↓↓↓

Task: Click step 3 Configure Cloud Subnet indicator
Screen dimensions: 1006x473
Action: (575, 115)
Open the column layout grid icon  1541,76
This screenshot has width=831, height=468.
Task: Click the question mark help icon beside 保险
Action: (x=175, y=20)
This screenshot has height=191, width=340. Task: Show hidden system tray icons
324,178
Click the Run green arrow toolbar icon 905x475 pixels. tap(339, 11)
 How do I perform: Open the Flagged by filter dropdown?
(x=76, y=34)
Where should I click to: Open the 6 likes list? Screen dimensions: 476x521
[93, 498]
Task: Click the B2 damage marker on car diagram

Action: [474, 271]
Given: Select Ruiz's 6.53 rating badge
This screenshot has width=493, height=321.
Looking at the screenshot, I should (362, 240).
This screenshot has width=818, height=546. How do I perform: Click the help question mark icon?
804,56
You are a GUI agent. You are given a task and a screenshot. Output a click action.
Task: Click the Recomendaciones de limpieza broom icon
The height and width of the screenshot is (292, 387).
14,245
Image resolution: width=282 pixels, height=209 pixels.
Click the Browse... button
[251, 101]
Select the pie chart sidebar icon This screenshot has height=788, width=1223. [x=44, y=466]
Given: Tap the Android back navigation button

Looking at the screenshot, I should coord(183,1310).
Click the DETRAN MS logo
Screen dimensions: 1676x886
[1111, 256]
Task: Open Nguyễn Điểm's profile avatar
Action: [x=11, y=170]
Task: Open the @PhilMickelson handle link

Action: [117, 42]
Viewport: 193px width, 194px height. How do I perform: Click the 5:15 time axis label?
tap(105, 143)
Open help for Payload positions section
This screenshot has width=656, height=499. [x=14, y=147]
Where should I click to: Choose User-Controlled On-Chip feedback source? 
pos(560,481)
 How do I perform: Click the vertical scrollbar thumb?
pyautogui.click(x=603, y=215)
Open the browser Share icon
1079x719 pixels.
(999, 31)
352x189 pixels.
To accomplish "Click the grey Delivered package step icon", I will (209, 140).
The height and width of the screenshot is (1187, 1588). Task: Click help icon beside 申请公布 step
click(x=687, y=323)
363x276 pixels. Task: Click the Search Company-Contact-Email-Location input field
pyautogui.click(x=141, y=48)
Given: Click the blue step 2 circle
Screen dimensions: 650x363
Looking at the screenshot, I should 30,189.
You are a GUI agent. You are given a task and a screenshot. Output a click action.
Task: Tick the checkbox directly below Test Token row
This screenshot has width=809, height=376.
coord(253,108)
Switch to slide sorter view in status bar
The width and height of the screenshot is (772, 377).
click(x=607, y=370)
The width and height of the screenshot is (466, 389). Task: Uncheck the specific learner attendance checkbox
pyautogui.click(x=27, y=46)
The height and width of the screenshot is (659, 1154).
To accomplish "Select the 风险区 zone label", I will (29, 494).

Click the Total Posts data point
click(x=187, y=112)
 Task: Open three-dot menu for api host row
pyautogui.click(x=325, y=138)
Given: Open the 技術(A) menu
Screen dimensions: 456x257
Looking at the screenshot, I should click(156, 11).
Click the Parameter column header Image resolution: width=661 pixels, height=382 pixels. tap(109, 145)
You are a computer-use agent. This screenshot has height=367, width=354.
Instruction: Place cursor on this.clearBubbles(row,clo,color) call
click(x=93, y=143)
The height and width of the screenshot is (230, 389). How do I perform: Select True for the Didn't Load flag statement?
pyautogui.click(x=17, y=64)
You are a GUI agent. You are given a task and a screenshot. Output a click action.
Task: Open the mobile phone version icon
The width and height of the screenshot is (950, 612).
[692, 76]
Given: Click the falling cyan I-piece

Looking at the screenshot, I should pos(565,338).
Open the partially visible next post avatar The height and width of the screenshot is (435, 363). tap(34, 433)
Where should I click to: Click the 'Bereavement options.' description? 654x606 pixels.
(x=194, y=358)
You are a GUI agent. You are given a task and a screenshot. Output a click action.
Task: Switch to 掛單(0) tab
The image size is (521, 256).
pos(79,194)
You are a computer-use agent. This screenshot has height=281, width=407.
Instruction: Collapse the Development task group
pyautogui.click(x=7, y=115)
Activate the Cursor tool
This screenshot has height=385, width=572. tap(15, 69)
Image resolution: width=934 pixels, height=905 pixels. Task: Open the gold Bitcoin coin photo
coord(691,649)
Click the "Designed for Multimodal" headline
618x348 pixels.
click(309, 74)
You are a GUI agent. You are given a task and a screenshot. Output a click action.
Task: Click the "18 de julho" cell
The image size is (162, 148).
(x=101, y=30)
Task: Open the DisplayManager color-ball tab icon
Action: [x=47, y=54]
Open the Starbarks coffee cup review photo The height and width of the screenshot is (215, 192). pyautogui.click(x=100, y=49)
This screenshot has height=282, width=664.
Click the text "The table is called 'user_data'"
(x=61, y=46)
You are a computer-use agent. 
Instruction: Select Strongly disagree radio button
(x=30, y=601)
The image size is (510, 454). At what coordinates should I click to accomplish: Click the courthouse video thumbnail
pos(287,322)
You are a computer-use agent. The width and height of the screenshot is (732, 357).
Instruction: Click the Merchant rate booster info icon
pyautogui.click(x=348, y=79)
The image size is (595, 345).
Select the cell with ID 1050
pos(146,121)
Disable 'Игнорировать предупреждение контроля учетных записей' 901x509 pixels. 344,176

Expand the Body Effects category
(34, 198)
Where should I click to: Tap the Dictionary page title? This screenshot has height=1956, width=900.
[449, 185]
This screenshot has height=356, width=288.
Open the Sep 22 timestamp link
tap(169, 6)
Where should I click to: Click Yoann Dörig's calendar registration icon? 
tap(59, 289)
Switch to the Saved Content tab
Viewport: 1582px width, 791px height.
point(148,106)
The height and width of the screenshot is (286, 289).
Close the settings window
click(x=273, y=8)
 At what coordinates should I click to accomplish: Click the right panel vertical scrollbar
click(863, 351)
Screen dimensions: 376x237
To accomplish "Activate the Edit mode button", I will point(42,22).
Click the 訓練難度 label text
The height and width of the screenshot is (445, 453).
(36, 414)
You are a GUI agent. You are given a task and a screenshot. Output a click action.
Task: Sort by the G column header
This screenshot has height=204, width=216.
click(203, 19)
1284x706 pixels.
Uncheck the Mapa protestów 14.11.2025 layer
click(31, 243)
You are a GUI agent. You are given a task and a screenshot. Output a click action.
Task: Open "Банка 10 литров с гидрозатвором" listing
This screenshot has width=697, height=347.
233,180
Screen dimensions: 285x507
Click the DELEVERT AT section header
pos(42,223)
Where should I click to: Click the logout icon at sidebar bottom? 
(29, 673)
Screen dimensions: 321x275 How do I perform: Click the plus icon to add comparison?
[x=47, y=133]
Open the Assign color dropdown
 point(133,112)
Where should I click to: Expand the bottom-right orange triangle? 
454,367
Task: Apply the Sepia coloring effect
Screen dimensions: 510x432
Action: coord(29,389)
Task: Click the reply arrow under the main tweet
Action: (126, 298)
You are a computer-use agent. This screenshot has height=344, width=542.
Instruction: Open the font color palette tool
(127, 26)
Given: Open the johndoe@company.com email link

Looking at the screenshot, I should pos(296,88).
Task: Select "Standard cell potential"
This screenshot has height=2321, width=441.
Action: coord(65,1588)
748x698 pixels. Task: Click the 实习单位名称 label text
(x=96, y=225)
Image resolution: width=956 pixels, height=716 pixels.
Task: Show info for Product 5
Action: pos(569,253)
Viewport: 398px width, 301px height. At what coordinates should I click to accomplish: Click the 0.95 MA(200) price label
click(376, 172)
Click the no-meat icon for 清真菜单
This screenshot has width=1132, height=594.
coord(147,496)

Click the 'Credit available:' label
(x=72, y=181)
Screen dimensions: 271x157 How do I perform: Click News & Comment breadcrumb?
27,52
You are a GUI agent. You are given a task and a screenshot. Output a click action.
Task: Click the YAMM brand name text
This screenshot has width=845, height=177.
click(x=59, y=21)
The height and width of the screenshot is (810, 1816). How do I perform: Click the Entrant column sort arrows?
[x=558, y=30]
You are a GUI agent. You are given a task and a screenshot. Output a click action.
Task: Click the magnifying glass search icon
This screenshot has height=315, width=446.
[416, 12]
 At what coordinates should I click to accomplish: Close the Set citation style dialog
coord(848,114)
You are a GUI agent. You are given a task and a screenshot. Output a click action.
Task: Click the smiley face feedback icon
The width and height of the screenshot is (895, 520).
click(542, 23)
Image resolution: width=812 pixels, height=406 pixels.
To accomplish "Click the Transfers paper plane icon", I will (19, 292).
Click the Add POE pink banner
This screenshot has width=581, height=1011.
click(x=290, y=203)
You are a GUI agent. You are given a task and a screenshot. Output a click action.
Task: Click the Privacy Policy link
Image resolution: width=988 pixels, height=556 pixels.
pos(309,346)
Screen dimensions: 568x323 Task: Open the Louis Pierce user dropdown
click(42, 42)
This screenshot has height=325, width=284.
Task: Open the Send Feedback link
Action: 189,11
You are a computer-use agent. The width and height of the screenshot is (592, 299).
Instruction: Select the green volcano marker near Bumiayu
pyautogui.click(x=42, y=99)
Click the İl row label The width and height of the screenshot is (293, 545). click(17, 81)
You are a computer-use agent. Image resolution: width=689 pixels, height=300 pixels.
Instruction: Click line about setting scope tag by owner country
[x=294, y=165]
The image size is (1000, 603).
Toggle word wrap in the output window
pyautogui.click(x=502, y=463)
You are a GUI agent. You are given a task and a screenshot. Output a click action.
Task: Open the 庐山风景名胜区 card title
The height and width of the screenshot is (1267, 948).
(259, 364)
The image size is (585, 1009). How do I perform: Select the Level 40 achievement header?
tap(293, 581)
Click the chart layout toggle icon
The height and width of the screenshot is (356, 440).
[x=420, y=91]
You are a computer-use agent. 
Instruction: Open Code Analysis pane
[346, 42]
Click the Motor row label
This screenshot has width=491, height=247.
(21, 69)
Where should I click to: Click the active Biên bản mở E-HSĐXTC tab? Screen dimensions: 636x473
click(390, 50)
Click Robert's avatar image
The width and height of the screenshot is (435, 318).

↑↑↑

### What is expected
Copy out each line of the material above that holds the word "chart".

### Finished exercise
Select the pie chart sidebar icon This screenshot has height=788, width=1223. [x=44, y=466]
Click the chart layout toggle icon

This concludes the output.